Lundi dernier à 16h a été projeté à la cinémathèque d’Oran Le dernier bouquiniste de Hadj Fitas et Abderrahmane Mostefa, un film qui braque ses caméras sur la fameuse rue Audebert, au tout début du boulevard Emir Abdelkader où le célèbre bouquiniste d’Oran, celui qu’on appelle affectueusement Ammi Moussa, y a officié pendant près d’une vingtaine d’années.
A vrai dire, le projet de ce film remonte à l’année 2016 quand, au mois de septembre, Hadj Fitas et Abderrahmane Mostefa se sont rendus chez le bouquiniste lui proposant de le filmer pour les besoins d’un documentaire. On peut ainsi le voir, à cette époque, parlant longuement de son parcours, de son amour des livres, des auteurs qui l’ont marqué, de son métier qui risque la disparition tant les gens, happés par leurs smartphones, lisent de moins en moins. Il a raconté ses premières années à Oran quand il travaillait le matin au marché Michelet et l’après-midi sous les arcades où il étalait ses livres.
En 1975, décidant de se consacrer exclusivement aux livres, il loue un petit local à la rue Mostaganem jusqu’à 1998, année où on avait démoli l’immeuble qui l’abritait pour ériger une résidence flambant neuve. Il se déplace dans un autre local, distant du précédent d’à peine quelques centaines de mètres, au boulevard Marceau, et y reste jusqu’à 2003, année où la location s’est élevé à 20 000 DA mensuellement. Le bouquiniste ne pouvant se permettre cette hausse, il décide, sur un coup de tête, d’aller garer sa vieille voiture russe au début d’une impasse, entre le boulevard Emir Abdelkader et la rue Mostaganem, à savoir la rue Audebert.
Ovations de la salle et débat vif
On peut dire aujourd’hui, sans exagérer, que Ammi Moussa avait accompli la prouesse de participer, avec ses livres, à l’animation de cette rue désertique et quelque malfamée, jusqu’à 2013, année de la mise en fonction du tramway qui avait apporté au bouquiniste un flot de potentiels lecteurs. Certaines scènes ont ému le public quand on le voit avec son fils, discuter ou blaguer et de sa femme qui confie à la caméra avoir fait avec Ammi Moussa un mariage d’amour et non de raison et qu’ensemble, ils font face à la vie, se serrent les coudes. Plusieurs habitants d’Oran, mordus de lecture, sont aussi filmés en venant lui rendre visiter, acheter des livres, lui en offrir aussi ou tout simplement papoter avec lui longuement et passer le temps.

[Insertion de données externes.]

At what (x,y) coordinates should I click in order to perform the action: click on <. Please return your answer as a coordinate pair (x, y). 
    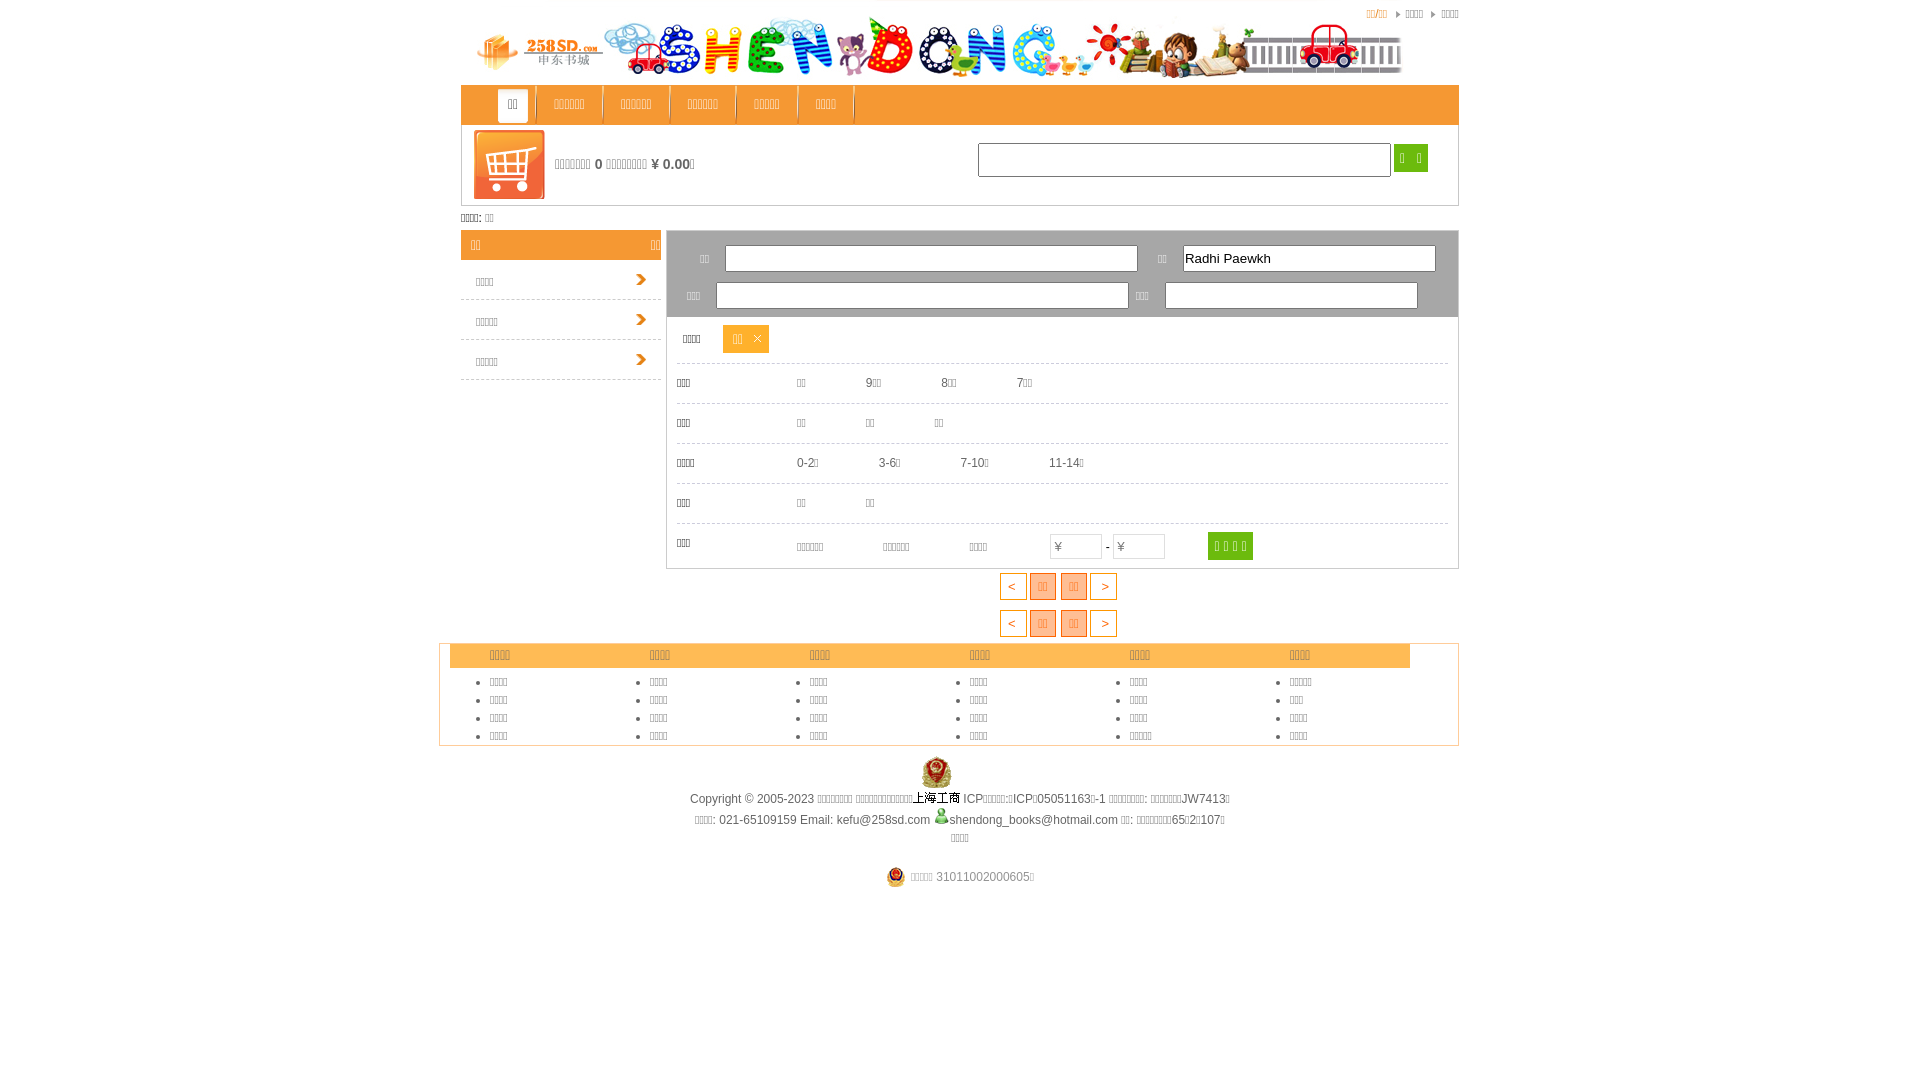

Si le film est resté longtemps dans les tiroirs, c’est à la faveur du retour du festival d’Oran, et de l’appel à projet qui a été lancé, que Hadj Fitas et Abderrahman Mostefa ont saisi au vol cette opportunité et se sont empressés de le finir. En juin 2024, munis de leur caméra, ils se sont de nouveau rendus à la rue Audebert, mais l’ambiance hélas, n’était plus «bon enfant» comme huit ans auparavant.
C’est le fils Mehdi, qui travaille dans les décors de cinéma, au gré des tournages, qu’on retrouve confiant aux réalisateurs que son père, très mal en point et affaibli par la maladie, ne vient à sa bouquinerie en plein air que très rarement. Bravant quand même le mal qui le ronge, Ammi Moussa se rend à la rue Audebert et s’installe dans sa vieille voiture. Malgré sa difficulté à parler, il est tout sourire et on ressent l’émotion qui dégouline dans la salle.
Au départ, il était prévu qu’il vienne, en ce jour, à la cinémathèque pour assister au film qui lui rend hommage, malheureusement, la mort a eu raison de lui quelques jours à peine avant le début du festival. Le film a reçu les ovations de la salle et un débat vif s’est ensuite engagé dans le public. Hadj Fitas l’a conclu en déclarant que la meilleure manière de venir en aide aux bouquinistes, et permettre à ce noble métier de ne pas disparaître, est tout simplement d’aller chez eux une fois de temps en temps et acheter un ou plusieurs livres.